_Data extracts_

=== Begin Enclosure ===

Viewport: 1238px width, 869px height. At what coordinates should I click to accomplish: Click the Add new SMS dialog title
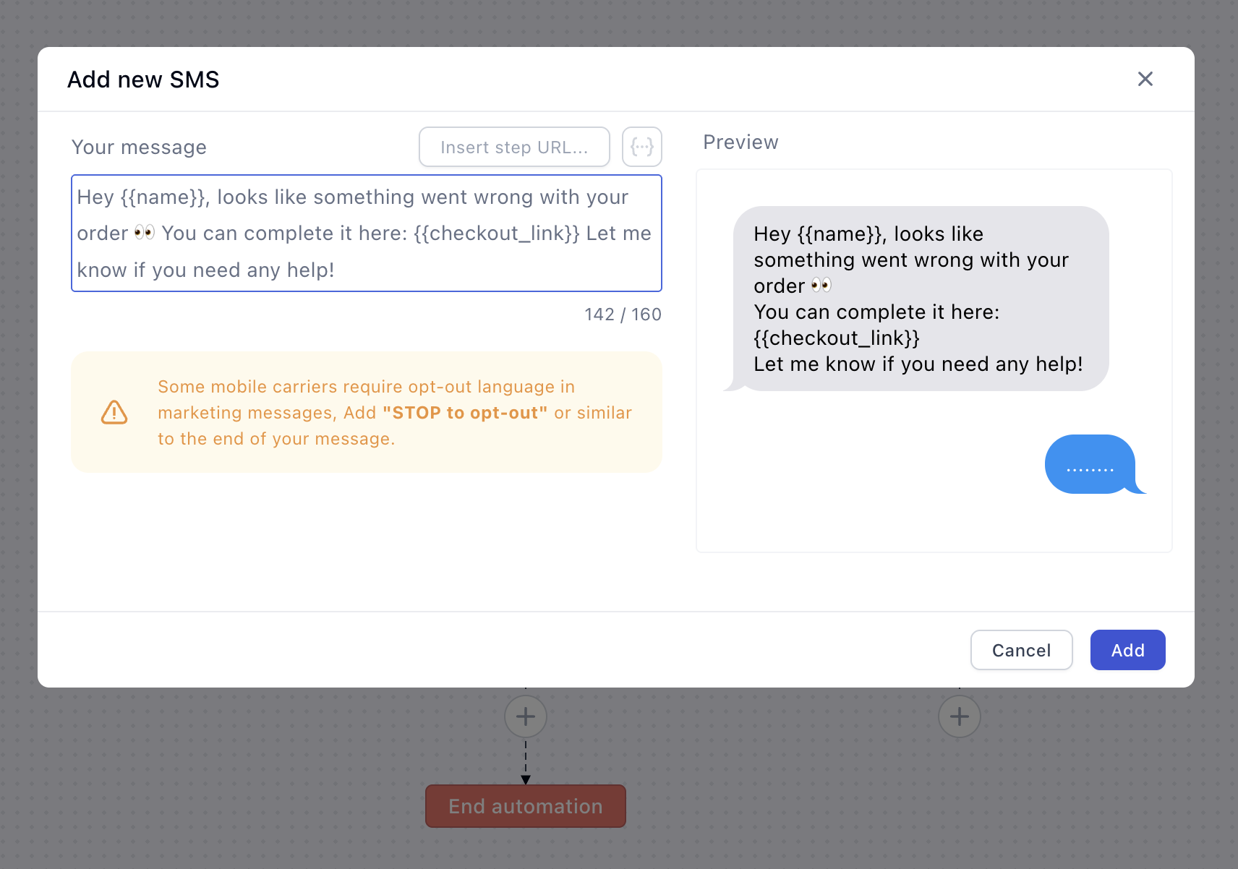[143, 80]
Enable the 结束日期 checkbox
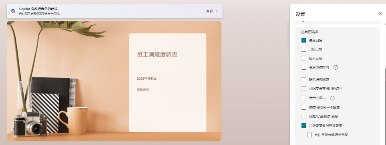This screenshot has width=386, height=145. pyautogui.click(x=304, y=58)
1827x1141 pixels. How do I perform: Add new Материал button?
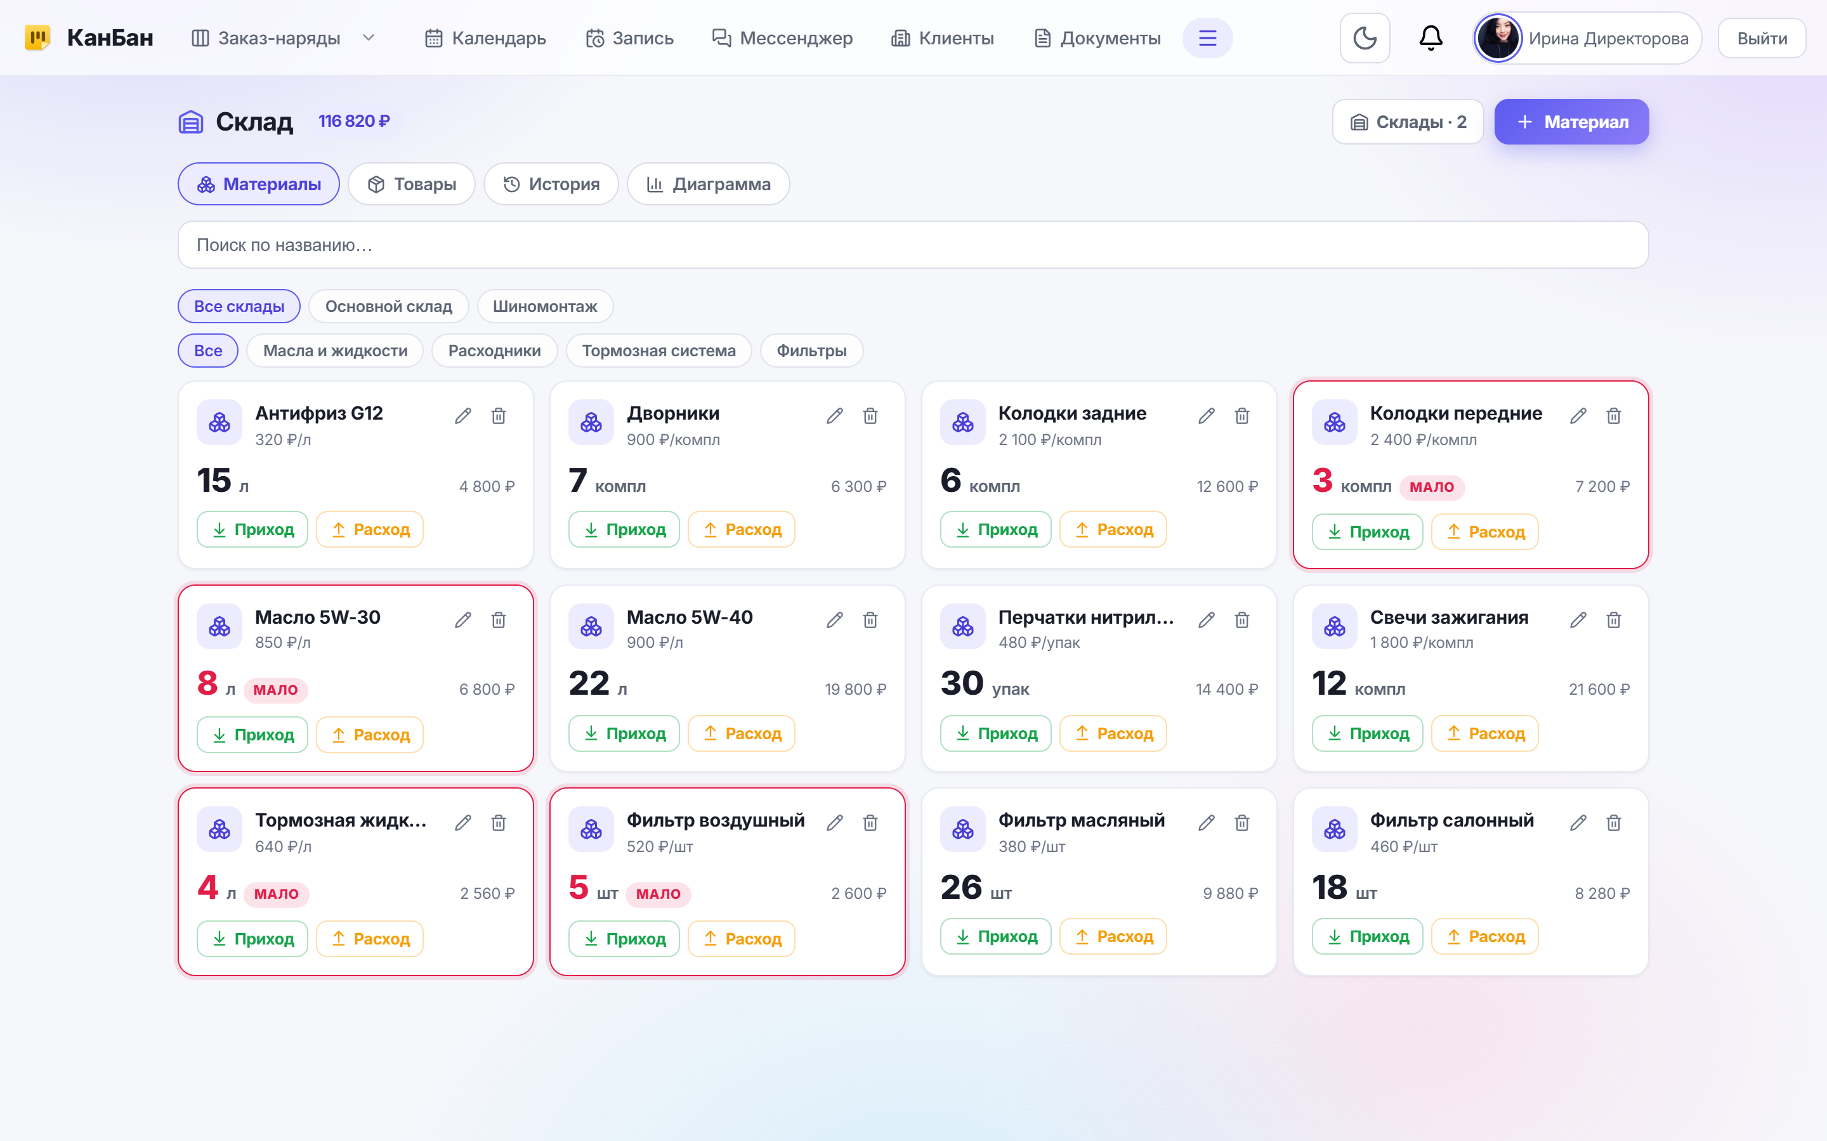[1572, 121]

=== End Enclosure ===

_What you need to do_
Leave out the pictures, then return every line of the data exactly.

_Output for this exercise_
Viewport: 1238px width, 869px height. At what coordinates should I click to accomplish: Click the Add new SMS dialog title
[143, 80]
Enable the 结束日期 checkbox
This screenshot has width=386, height=145. pyautogui.click(x=304, y=58)
1827x1141 pixels. How do I perform: Add new Материал button?
[1572, 121]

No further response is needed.